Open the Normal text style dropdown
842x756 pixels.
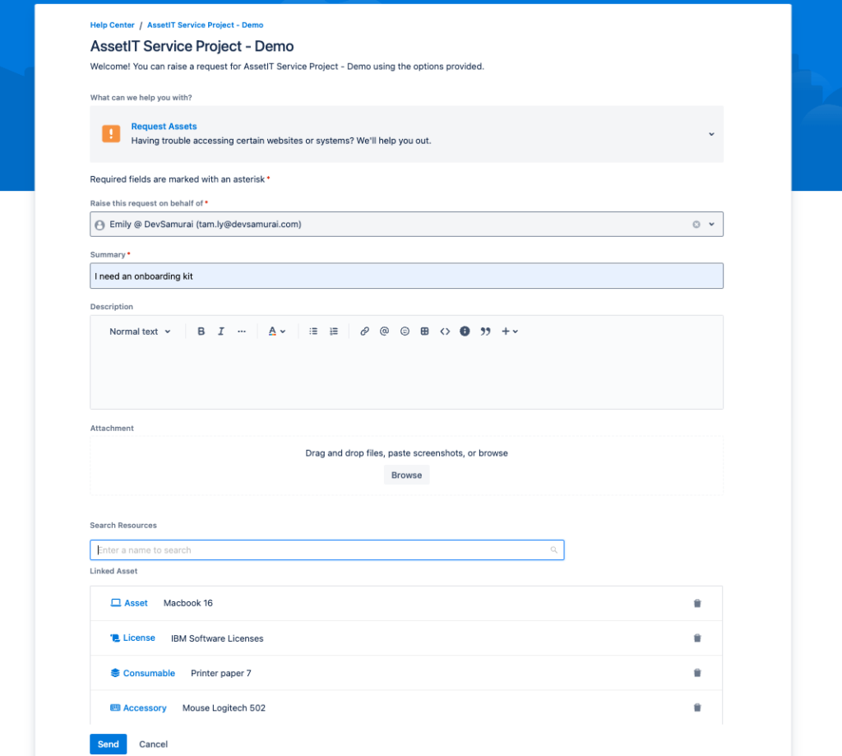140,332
· · ·
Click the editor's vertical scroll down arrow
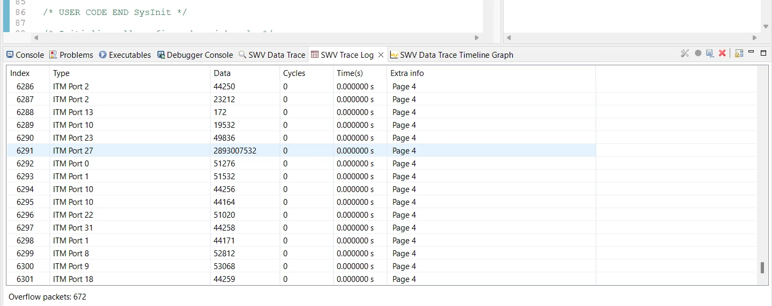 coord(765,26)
· · ·
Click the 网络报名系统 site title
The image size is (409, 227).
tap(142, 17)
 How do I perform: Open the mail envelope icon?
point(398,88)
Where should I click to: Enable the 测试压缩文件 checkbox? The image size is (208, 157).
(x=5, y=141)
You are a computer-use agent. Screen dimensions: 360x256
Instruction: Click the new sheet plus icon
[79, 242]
· · ·
_Your objective_
Working from the material above, restate word for word the lines between the line with "How do I perform: Open" and the line with "You are a computer-use", both included, and only those.

_Response below_
 How do I perform: Open the mail envelope icon?
point(398,88)
Where should I click to: Enable the 测试压缩文件 checkbox? The image size is (208, 157).
(x=5, y=141)
You are a computer-use agent. Screen dimensions: 360x256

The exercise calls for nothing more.